I spent today with two of my fantastic 10th grade IPBL/MCL/<Add Your Fave Edu-Acronym Here> Pilot Program students, JT and Sarah, and my vastly-more-organized-than-I-will-ever-be intern, Jenn, at the Positive Youth Development Institute on the fabulous Husson University campus in Bangor.
Superlatives aside, it was a rewarding, meaningful day for all and compelled me to share a mini-version of our mass customized project based learning hybrid pilot presentation. It’s a tremendous undertaking we are starting in August. I’m terrified and excited and amped and stressed out.
These are all good things.
Last October, one of my freshman English classes watched this video about an independent school within a school created by students for students with support from teachers and administrators.
We talked at length about the ideas those students were putting on the table. Someone said, “That could never happen at Mt. Blue?” And someone else said, “Why not?”
The arguments for “Why not?” were not compelling. And here the pilot was born.
In a future post I will outline our developmental process in more detail. For now, here’s what will happen come fall. Please note: every idea you see presented here was first conceptualized by students and given final approval by students. I gave them a hand, made suggestions, and helped them to work within the defined parameters the incredibly supportive school administrators laid out. We read McGarvey & Schwahn’s Inevitable as well and got many thoughts and notions about customized learning there. I created the visuals here — the content and the concept are all them.
We operate on a four-period ninety-minute alternating block schedule. During the mornings, the pilot students will go about a typical schedule, working in their arts, languages, health, and elective courses. Every afternoon, however, during periods 3 & 4, the students will be in Grade 10 IPBL, Independent Project Based Learning.

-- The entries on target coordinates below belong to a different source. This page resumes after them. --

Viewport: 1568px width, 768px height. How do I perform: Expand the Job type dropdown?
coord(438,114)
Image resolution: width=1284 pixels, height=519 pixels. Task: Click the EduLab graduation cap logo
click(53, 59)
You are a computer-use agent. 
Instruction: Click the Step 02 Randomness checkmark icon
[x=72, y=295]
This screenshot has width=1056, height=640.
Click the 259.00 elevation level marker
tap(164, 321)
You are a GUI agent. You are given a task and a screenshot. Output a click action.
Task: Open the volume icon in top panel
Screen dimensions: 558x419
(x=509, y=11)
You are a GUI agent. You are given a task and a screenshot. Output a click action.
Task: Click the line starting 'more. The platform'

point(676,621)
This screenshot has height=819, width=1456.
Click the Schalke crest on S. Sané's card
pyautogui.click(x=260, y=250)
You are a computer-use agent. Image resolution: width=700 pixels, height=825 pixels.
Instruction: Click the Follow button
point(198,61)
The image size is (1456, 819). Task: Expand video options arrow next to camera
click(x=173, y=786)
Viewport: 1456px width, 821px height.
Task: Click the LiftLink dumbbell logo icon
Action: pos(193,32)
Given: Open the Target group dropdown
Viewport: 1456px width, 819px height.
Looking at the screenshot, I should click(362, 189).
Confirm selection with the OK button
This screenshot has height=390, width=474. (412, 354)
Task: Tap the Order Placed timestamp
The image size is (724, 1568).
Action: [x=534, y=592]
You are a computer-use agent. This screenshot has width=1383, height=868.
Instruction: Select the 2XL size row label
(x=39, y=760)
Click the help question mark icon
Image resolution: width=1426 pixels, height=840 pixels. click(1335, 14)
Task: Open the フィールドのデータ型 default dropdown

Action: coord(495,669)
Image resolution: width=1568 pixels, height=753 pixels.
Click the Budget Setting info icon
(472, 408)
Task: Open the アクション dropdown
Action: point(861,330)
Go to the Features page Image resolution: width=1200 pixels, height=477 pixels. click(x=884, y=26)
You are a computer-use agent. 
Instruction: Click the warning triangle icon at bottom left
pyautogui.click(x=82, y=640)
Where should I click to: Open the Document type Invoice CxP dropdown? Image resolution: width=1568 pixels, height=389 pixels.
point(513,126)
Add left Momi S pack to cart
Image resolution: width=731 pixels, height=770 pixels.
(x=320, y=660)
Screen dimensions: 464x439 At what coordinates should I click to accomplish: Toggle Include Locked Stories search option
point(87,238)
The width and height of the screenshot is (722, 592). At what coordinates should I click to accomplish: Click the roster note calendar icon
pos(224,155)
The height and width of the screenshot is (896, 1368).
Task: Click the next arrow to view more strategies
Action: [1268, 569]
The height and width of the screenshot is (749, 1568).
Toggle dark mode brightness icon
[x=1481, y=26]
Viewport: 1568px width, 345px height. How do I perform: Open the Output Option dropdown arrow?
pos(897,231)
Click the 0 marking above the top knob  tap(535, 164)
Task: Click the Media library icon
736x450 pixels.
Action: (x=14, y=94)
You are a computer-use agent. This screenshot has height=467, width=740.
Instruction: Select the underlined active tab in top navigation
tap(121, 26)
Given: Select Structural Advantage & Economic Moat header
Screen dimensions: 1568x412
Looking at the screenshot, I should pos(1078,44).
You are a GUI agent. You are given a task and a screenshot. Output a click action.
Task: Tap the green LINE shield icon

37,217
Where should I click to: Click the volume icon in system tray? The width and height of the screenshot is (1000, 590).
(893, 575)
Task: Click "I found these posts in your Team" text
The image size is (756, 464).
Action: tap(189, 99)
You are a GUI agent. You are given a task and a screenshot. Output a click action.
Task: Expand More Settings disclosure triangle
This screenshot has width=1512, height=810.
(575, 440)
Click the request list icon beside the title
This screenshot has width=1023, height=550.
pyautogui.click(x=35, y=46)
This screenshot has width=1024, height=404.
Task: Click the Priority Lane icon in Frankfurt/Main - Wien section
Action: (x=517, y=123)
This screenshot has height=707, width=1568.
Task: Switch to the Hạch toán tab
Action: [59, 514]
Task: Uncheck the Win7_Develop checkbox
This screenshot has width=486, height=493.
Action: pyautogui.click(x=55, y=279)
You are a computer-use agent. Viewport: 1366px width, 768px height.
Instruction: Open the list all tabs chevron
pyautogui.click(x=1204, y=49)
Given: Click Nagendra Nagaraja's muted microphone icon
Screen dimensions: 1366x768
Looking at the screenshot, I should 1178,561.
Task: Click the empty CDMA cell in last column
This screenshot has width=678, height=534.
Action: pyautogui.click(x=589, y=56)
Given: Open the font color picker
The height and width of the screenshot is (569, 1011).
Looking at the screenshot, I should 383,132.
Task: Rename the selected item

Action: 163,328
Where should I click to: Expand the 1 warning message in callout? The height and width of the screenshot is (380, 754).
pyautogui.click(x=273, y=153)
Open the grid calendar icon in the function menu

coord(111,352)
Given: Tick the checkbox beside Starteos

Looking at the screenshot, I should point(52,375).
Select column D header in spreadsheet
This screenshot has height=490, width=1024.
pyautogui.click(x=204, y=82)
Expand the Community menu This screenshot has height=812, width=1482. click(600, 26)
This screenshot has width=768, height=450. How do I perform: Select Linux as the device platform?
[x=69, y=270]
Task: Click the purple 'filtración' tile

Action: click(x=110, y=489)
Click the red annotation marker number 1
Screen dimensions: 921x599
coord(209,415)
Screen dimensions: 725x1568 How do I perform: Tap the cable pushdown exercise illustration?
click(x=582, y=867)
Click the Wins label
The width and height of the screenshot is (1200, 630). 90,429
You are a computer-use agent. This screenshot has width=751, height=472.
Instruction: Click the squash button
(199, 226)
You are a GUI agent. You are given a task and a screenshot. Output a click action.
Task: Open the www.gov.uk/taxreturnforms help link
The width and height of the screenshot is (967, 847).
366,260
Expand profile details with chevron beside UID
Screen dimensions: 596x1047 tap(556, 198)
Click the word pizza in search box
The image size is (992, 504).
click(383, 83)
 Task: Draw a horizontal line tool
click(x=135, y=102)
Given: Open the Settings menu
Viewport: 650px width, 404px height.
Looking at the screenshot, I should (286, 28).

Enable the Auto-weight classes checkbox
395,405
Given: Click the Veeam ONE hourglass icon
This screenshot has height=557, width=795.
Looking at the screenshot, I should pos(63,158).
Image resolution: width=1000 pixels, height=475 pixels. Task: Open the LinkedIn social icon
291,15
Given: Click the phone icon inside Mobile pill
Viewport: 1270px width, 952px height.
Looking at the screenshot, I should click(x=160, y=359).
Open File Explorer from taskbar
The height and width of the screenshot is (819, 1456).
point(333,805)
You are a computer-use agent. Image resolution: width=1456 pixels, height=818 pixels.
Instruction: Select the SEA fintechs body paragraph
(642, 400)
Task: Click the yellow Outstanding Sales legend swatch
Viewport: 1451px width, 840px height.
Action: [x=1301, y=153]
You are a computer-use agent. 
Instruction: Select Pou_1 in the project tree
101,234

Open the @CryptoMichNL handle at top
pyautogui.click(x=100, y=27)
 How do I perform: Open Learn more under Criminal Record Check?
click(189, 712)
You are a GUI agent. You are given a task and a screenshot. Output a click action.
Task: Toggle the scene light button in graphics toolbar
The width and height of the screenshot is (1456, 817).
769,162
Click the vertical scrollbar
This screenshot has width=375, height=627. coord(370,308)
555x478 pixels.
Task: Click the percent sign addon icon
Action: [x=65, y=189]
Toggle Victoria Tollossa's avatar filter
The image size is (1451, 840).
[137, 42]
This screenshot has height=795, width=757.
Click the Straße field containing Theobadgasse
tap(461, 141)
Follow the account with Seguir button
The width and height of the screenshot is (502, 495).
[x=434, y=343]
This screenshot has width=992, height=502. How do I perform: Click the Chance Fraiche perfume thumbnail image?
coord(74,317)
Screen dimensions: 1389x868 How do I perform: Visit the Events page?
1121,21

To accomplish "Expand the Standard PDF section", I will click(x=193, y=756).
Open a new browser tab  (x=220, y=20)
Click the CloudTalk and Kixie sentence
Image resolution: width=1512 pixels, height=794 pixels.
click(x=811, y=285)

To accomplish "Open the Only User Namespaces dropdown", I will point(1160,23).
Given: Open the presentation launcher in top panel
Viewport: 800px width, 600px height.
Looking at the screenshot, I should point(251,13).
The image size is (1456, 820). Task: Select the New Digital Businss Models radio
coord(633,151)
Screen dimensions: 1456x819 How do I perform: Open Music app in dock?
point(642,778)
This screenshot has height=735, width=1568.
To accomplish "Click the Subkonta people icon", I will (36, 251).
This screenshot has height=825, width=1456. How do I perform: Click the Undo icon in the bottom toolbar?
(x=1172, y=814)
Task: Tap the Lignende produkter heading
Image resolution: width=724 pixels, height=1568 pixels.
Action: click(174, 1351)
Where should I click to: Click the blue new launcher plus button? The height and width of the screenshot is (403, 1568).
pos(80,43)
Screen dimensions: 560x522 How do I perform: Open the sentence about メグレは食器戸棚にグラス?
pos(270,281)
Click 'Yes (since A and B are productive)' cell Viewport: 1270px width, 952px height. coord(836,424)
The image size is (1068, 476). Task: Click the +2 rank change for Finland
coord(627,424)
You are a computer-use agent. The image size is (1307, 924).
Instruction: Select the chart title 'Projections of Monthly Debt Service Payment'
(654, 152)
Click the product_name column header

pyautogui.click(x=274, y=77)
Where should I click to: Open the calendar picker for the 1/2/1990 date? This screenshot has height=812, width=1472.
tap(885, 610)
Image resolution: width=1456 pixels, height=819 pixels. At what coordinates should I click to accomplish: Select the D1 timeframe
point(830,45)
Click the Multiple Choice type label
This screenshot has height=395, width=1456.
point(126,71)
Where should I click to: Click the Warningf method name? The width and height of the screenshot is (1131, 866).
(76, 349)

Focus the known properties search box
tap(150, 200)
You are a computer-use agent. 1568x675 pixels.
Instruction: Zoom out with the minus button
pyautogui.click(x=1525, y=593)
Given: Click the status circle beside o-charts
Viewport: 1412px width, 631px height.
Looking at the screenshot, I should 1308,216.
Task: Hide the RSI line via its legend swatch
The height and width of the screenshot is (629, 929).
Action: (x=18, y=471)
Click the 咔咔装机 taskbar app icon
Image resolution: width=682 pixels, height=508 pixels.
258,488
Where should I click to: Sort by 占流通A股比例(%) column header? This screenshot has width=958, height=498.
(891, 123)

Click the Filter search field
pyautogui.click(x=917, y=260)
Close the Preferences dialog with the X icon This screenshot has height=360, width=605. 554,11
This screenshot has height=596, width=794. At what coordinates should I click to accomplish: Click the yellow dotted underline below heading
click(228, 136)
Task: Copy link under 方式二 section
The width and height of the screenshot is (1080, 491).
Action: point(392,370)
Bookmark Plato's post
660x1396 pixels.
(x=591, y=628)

Sidebar: I am still unhappy with the title. It’s called Core Essentials in the course book. Blech. I would like customized learning represented somewhere there because it isn’t all project-based — that is just one possibility among many ways they may go about learning. However, it is fully subject to personalization. Sigh. We’ll get there. Eventually.
Looking at the diagram above, you see students will be learning and demonstrating their knowledge in the four core disciplines during this program. A huge distinction from typical class schedules is in the mentor schedule. Rather than thinking of the students assigned a particular subject at a particular time, instead this program assigns a particular mentor to the program at a particular time. (We have four designated mentors for this year.) Thus, students do not have to work on math skills only during Period 4 Blue. However, that is when their math mentor is available to help with the extra tough stuff. They may well choose to spend a whole day working on English and biology work. That is fine — they just may not have an English teacher or bio teacher to help with questions that day. At least, not in person.
So what will they be doing? Meeting the standards laid out in the district curriculum.
How will they do that? Ah, that is up to the students.
Teachers and learners get together and unpack the curriculum, teachers explaining what all that gobbledy-gook means, learners then choosing focus points.
The collective body then works together to design assessment and learning experiences that will demonstrate the standards in meaningful, authentic ways. (And also tests and quizzes if the student so desires.)
Assessments are developed, completed, assessed and self-assessed, recorded and reflected upon. Then a determination must be made depending on the degree to which the student met or exceeded the standard. If met or exceeded, the student may go on to choosing new standards to examine and developing a new assessment — or repurposing the same one just completed if it is in strong alignment to the curricular goals. However, if only partially or not yet met, the student must continue finding a way to demonstrate the first standard, whether by repeating the same assessment or designing a new way to demonstrate that understanding.
Progress will be charted using a Google doc spreadsheet featuring the curriculum goals. After having the assessment scores laid in — exceeds, meets, etc. — students will have to comment upon each score, reflecting on the reasons for that score. Teachers will be able to comment as well, and we hope dialogues ensue.
Sure, there are several concerns that need addressing before we get fully underway in late August. Gradebook set up, grading practices, policies and rules in various learning spaces, and a few other tidbits.